I was afraid of my tiny baby. She seemed like this tiny, delicate, alien thing which needed care but I felt incapable to do anything. It didn’t help that the baby didn’t seem to differentiate between me and anyone else – with the only exception being that she would cry her heart out when I would pick her up. It made me feel so inadequate – as if the baby knew that I was not a good and caring mom.
I didn’t know that it was medical in nature – everything I was going through. I finally got a breakthrough with the help of a friend and a doctor. Post partum depression can be very debilitating. It lasted for almost 3 months. Three months of pain, tiredness, depression and confusion. I understood that this is not a big deal – this depression happens to many, and it eventually fades out. But the damage it did to my self esteem and confidence is tremendous. For a person who was fiercely independent, I had become this person who could not think on her own and had to take other’s advice for everything. Taking simple decisions became the most agonizing task. The extent of the damage was so much that I am still putting together the shattered pieces of my self esteem. Its been 8 months now, and I am finally beginning to see the bright light. I am still just a fraction of the person I was before, but I am patient. I know it will take time, but I will come out a better person.
Now that I look back I see that the whole experience didn’t have to be this way. I think things would have been better if -
-  I knew about the physical pain and tiredness which would come in after giving birth – I would have tried to rest without feeling guilty.
- I would have taken time to know how to take care of myself and baby. I should have prepared for it and focused on it instead of the depression.
- I knew that babies cry and do not sleep in the initial few weeks. That it was ok, and that babies are stronger than we imagine.
- I had sought medical counseling right in the beginning, so that I could have handled it better.
          - People around me would not have kept telling me how their times and experience was different – that they only remember enjoying with their baby and it was so easy for them.
          - I had my closest people around me rather than those who were available.
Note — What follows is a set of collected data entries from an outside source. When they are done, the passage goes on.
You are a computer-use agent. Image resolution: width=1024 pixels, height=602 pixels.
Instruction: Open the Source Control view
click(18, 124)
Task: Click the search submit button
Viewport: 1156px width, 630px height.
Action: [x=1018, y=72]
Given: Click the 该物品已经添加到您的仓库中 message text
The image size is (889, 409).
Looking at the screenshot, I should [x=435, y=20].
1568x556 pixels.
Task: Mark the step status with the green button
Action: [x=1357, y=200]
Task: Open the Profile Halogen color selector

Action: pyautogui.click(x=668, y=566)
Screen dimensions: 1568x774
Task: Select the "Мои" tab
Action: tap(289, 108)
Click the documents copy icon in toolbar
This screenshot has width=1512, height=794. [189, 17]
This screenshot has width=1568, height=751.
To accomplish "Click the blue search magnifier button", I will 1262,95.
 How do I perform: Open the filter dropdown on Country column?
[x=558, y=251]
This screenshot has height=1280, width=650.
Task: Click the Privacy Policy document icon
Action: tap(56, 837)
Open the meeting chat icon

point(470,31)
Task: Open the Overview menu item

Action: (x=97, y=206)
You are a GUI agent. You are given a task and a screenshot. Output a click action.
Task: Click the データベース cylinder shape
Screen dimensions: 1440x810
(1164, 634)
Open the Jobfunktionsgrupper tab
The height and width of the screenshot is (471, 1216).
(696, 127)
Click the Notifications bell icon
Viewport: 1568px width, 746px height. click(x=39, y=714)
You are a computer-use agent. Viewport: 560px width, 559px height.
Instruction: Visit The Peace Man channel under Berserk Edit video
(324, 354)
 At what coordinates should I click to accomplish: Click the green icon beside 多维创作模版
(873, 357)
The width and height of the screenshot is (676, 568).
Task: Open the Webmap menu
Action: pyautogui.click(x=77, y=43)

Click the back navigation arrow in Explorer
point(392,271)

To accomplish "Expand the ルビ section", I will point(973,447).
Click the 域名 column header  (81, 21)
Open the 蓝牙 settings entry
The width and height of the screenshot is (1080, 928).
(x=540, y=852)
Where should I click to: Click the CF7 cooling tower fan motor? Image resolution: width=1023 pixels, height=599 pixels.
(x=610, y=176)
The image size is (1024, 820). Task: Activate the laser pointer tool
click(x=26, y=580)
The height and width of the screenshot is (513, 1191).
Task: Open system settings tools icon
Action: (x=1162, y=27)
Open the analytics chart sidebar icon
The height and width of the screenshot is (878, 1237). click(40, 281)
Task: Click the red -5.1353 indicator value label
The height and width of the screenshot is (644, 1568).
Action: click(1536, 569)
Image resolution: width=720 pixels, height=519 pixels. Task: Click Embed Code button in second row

Despite their care and attention, I felt pressure to act normal and fine while all I wanted to do was scream.
          - I could share with others how I felt without feeling guilty – so that I could have got their support. I needn’t have done this all alone.
          - I could break some of the Indian post partum traditions and just could have got out and done things to cheer myself up.
I write this not to complain about post partum times or about how bad it was. This was my way to get it all out of my system. After all the safest time to write about an experience is when it is over and done with.